I read books I hated (The Nightingale, Lovers at the Chameleon Club Paris 1932–both for my book club) but mostly I read books that I was just totally lukewarm about, books I ended up abandoning. It feels like I read more books I resented reading than books I enjoyed reading this year. Out of the 48 books Goodreads said I read this year, I didn’t finish 9, and actively disliked 7. I didn’t love the books I wanted to love (The Sellout, Pond, We Have Always Lived in the Castle, Sweetbitter).
There were books I loved, though–mostly surprises, which in a way, is even better than loving a book you expect. I read a series of books I knew nothing about that I ended up loving: Goodnight Beautiful Women, Here Comes the Sun, and Black Wings Has My Angel were standouts.
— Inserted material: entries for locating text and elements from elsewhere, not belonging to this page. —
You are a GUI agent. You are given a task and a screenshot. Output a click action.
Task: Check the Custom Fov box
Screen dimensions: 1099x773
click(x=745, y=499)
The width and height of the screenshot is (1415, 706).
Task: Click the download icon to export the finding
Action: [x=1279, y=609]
Here are my top 5 favorites of 2016:
Euphoria is a lovely story of curiosity and love and bravery–a quick but beautiful book.
Perhaps unsurprisingly, I loved the last Neopolitan novel–the ending was wrenching but shocking and satisfying.
Spinster was my favorite of the “single ladies” genre (I also read All the Single Ladies, Lonely City, and Future Sex...there was a theme) that I indulged in this year–it gave me hope and inspiration in ways I desperately needed.
And last but not least, Michael Chabon’s latest, Moonglow, really got me out of my reading rut and reminded me what a pleasure it is to just get lost in a beautifully told story.
So in 2017, I hope to seek out books that enthrall me and keep me guessing, wanting to turn the page rather than put the book down forever. I will do less of reading because I feel like I should–I admit that the well-intentioned but abandoned Bookshelf Project of 2016 added a sense of dread and obligation I didn’t need to my reading life this year–and more of picking up books because I genuinely want to. I know this isn’t necessarily a recipe for a 100% 5-star 2017 (there were plenty of books I picked up eagerly in 2016 that didn’t fulfill my expectations), but it’s a start.
It remains to be seen whether this will include Infinite Jest. Tune in next year to find out.
Happy New Year, wherever you are–may you find peace and wonder in the stories you read and live in the coming year.